I was so excited to find these aphid mummies in my garden.

I finally finished cutting down and cleaning out our front perennial bed. I managed to fill three more tractor carts with leaves and other plant debris. It is such a good feeling when the garden beds are finally put to bed for the winter.

While I was out in the garden, I came across something very interesting that I learned about while researching my book, Good Bug, Bad Bug, but I never had the opportunity to see in my own garden. I was cutting down some stems of Heliopsis when I noticed that there were hundreds of orange aphids all up and down the stem. 

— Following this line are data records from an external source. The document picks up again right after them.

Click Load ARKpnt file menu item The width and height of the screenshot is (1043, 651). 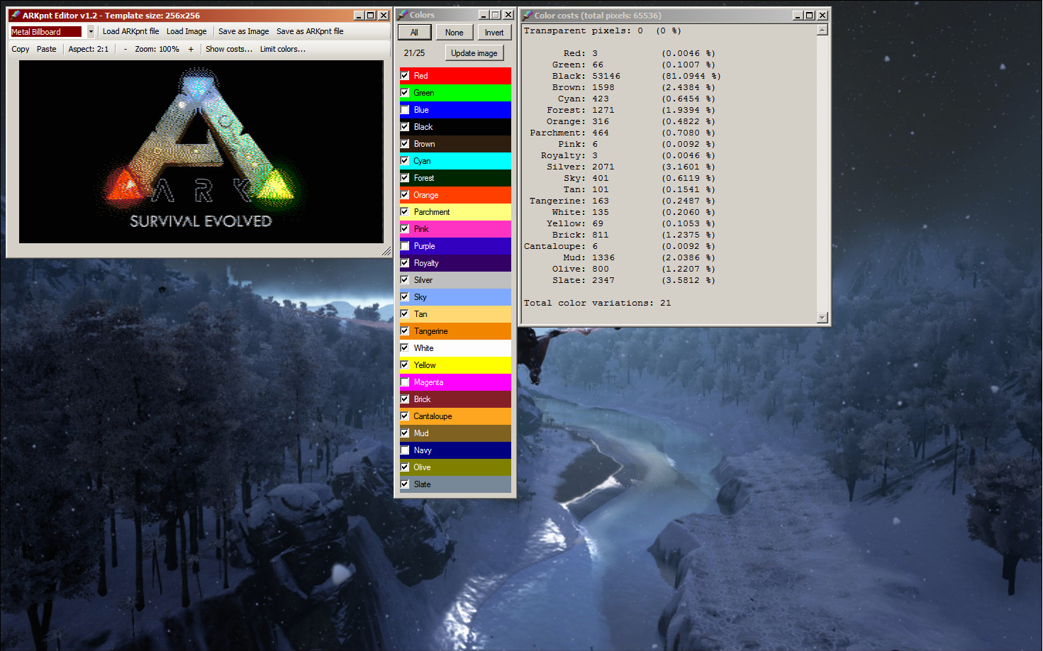(x=130, y=31)
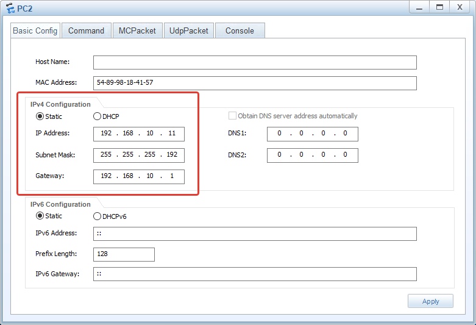
Task: Choose the DHCPv6 radio option
Action: (97, 216)
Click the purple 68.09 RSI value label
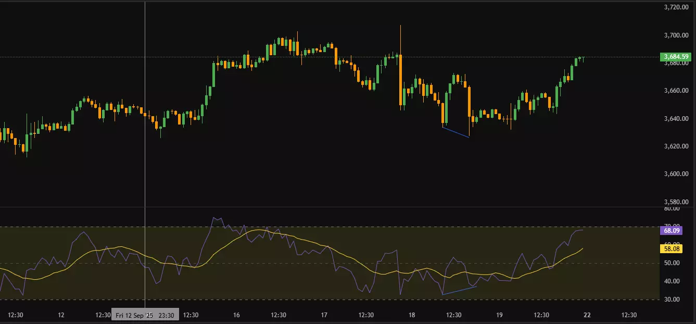The height and width of the screenshot is (324, 696). pos(671,230)
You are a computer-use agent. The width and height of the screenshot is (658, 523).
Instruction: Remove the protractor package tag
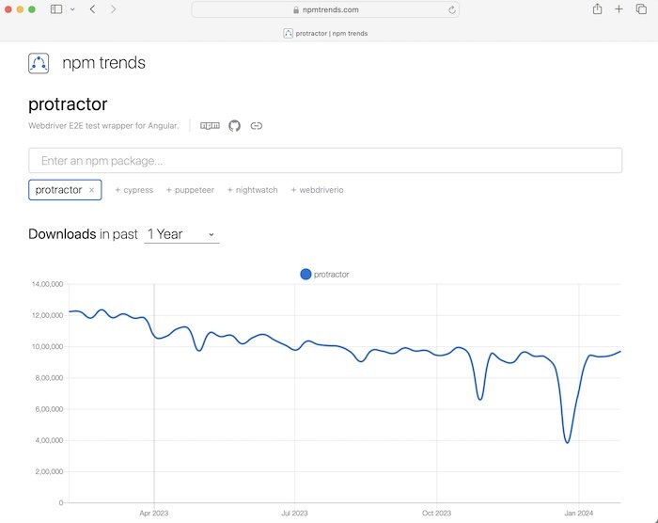click(x=91, y=190)
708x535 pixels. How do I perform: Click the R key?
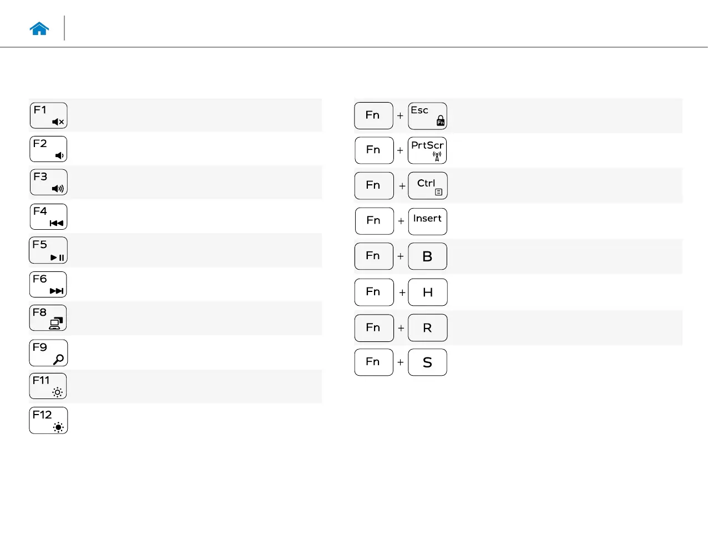(x=428, y=328)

They were kind of beautiful, in a weird way, so I looked a little closer. Then I noticed that at the top of the stem were all these aphid mummies. The mummies are called such as they are just the exoskeleton of the aphid after a teeny tiny parasitic wasp called the aphidius wasp has parasitized it. The adult female wasp is so tiny that she can lay a single egg on the back of an aphid. The egg hatches and the resulting larva tunnels into the aphid, eating it from the inside out. The wasp larva eventually pupates into an adult while still inside the aphid, all the while turning it into a mummy. When the adult wasp has matured, it chews a perfect round hole in the back of the aphid mummy, emerges from it and flies away. And here, right in my very own garden, were a bunch of aphid mummies—and coming out of the back of one of them was a wasp! Sooooo cool to see.!

Of course, I ran inside and grabbed my camera to take a few pictures. They aren’t as close as I would like, but you can get the idea of what this is all about.  If you look carefully, you’ll see the brown aphid mummies and a small black wasp with clear wings.

Here is the biggest lesson to take out of this: If I had sprayed the aphids with a pesticide, blasted them off with the hose or even squished them with my fingers, I would have been killing all these beneficial wasps preying on them. Understanding how beneficial insects work in your garden is so very important to maintaining a healthy balance of both good and bad bugs.  How fun to see the whole cycle in my very own garden—and in December none the less!